Finalmente, las viandas estaban servidas en la mesa del comedor. Algunos, como mi mamá y mi abuelita, comían de pie, una costumbre arraigada en la vida de la abuelita. No recuerdo haberla visto nunca comer sentada. Las bromas y las preguntas sobre qué estábamos pidiendo al Niño Dios se sucedían. La vecina que venía a dejar un plato de manjar blanco nos deseaba bendiciones y que nuestros deseos se cumplieran. Luego, era hora de que los niños nos fuéramos a dormir y esperáramos la llegada del Niño Dios.

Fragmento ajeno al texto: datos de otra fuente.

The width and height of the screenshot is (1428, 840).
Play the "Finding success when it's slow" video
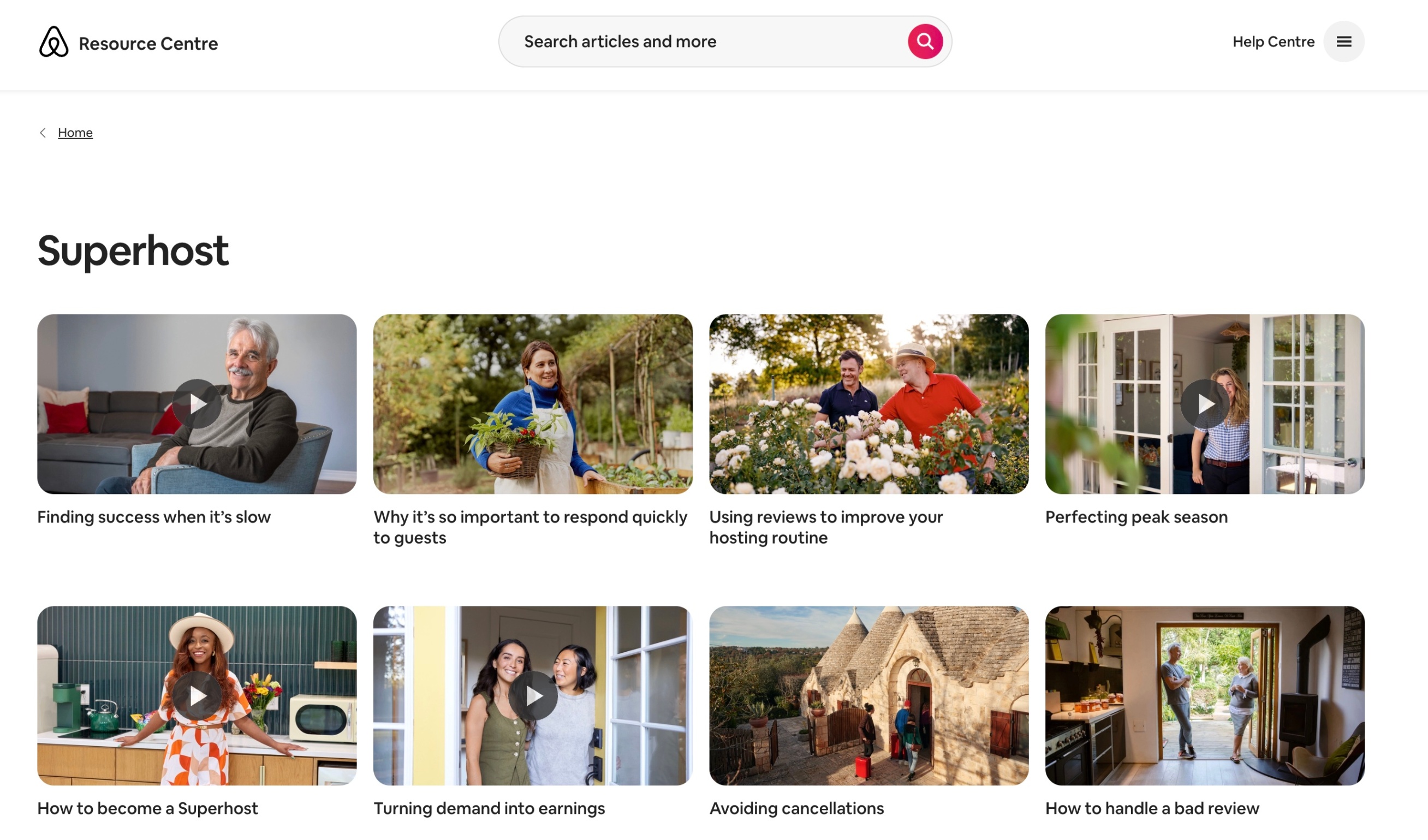coord(197,403)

Las luces estaban apagadas y se hablaba en susurros. "Niño, ya es hora de dormir", me decía "La Mona". Aunque no fuera cierto, decía que estaba esperando ver si podía ver al Niño Dios bajar del cielo. "Mira, hasta puso una escalera", me señalaba hacia la ventana que daba al patio exterior. Por no contradecirla, la abuelita me había dicho una vez,"Que tú no veas algo no quiere decir que otros no puedan verlo", entonces yo decía que veía la famosa escalera que el Niño Dios había dejado para bajar y repartir los regalos.